For those hoping to get a discount for taking online classes, here’s some bad news: colleges aren’t planning on reducing their prices.

Will this impact your finances? Keep scrolling to learn more about how you might handle the full price of tuition, off-campus.

Why Aren’t Colleges Reducing Tuition?

Colleges aren’t opening their campuses this fall due to health concerns, but they plan on charging you full tuition. That’s because you’ll still receive an education; it’s just the delivery that will change.

They claim you’ll still be getting the same interactions with peers and faculty, which is the true value of your education—not the time spent in the classroom.

As it goes, education’s value in USD is incredibly high. In the 2019-2020 school year, it cost anywhere between $10,116 and $36,801 depending on whether you went to a public in-state, public out-of-state, or private school.

What Loans Can You Help with These Costs?

You can save as much as you can, but most people end up needing to borrow money to fill in the gaps. If you’re wondering should you take out a loan, the answer depends on what type of personal loan you mean.

Generally speaking, you should only use private or federal student loans to pay for tuition. These financial products are designed to cover the cost of attendance.

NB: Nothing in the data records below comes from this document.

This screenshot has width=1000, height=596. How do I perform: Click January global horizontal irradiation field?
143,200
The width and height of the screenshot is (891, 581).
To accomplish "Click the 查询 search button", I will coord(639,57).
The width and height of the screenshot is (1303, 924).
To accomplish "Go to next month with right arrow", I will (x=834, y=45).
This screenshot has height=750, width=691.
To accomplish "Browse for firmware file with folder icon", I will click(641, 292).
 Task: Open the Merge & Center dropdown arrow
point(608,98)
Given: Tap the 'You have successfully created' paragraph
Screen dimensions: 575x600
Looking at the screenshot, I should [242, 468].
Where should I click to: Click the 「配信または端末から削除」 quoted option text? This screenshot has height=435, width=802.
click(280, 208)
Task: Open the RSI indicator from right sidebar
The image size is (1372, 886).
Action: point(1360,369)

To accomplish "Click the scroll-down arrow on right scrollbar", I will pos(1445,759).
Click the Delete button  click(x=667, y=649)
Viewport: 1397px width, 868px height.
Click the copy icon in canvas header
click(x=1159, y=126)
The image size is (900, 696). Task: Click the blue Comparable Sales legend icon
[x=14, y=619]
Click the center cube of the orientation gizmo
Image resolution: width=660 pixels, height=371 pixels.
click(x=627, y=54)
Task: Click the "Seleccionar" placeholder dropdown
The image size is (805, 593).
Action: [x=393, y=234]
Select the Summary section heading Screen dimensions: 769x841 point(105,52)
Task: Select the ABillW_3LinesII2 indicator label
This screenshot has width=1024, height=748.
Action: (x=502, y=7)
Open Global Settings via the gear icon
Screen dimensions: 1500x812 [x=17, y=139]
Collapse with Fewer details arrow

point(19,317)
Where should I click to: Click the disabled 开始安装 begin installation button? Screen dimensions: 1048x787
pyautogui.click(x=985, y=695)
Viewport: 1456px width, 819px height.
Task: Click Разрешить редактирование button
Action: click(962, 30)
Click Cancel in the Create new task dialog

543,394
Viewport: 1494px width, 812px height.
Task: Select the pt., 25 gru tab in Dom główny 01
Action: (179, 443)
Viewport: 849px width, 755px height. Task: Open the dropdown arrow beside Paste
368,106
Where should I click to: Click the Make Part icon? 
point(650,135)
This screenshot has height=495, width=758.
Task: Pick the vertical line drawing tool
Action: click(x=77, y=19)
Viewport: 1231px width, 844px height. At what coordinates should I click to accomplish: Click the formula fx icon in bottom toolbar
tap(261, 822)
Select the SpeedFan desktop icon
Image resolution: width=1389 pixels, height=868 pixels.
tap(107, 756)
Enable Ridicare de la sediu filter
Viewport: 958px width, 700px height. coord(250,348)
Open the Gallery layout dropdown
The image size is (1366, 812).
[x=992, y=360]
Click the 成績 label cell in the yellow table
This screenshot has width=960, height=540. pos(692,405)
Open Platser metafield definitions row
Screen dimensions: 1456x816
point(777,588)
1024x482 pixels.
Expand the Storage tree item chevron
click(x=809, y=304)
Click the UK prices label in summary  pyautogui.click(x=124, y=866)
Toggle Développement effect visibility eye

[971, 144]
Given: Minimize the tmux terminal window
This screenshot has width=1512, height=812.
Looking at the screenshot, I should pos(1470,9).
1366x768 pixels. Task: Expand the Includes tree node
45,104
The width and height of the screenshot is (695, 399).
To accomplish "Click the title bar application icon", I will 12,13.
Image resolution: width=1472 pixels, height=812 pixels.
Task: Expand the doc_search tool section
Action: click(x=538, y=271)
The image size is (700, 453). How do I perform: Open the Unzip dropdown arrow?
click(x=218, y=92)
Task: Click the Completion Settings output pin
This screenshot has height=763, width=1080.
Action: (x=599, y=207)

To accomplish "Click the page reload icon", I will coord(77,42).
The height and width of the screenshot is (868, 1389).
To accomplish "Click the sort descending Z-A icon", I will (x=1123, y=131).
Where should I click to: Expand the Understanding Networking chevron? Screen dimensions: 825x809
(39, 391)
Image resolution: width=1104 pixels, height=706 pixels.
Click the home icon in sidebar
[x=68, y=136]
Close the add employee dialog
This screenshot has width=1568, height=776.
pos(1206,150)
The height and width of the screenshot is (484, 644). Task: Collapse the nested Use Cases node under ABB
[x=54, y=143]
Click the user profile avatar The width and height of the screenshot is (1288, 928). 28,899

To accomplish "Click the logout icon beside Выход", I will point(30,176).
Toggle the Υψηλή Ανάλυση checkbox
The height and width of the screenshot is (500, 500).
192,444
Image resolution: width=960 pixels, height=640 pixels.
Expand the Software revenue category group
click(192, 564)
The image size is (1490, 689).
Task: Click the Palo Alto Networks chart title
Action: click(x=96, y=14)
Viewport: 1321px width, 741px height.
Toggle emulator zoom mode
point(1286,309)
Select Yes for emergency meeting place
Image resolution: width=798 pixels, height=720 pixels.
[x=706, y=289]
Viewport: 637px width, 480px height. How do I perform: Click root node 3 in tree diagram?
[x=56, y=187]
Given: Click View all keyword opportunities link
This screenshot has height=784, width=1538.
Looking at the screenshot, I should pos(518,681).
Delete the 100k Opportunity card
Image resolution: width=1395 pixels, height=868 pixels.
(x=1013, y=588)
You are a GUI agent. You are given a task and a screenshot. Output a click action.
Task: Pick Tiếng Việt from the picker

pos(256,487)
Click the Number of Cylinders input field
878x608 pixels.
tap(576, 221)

Normally, the cost of attendance covers campus meals, residence, and textbooks on top of tuition. This year, your college may factor at-home living expenses into your cost of tuition. This distinction allows you to use financial aid to cover your at-home living expenses, provided your college makes these changes.

If you need to borrow money to pay for college, stick with federal student loans and don’t forget to apply for FAFSA (Free Application for Federal Student Aid). Nearly $3 billion goes unclaimed each year.

As for installment loans, reserve these for unexpected emergency expenses that arise now that you’re living off-campus.

Let’s say you’re now living in a suburb without a reliable public transit system; you may need a vehicle to get around. If you experience unexpected car trouble, you may consider an installment loan.

Before you borrow anything, always read over the final terms and conditions to make sure it’s something you can afford. That goes for financial aid, too. While some student loans won’t require payments until after you graduate, others will operate like installment loans in that you will have to make payments while you’re still in school.

If you do have to make payments while you’re enrolled, consider taking on a part-time job to help you cover this extra expense. You may also consider cutting back on your expenses by moving in with more roommates.

Keep this in mind as you prepare for a new semester. It may not look or feel like any school year you’ve had before, but it will likely cost the same.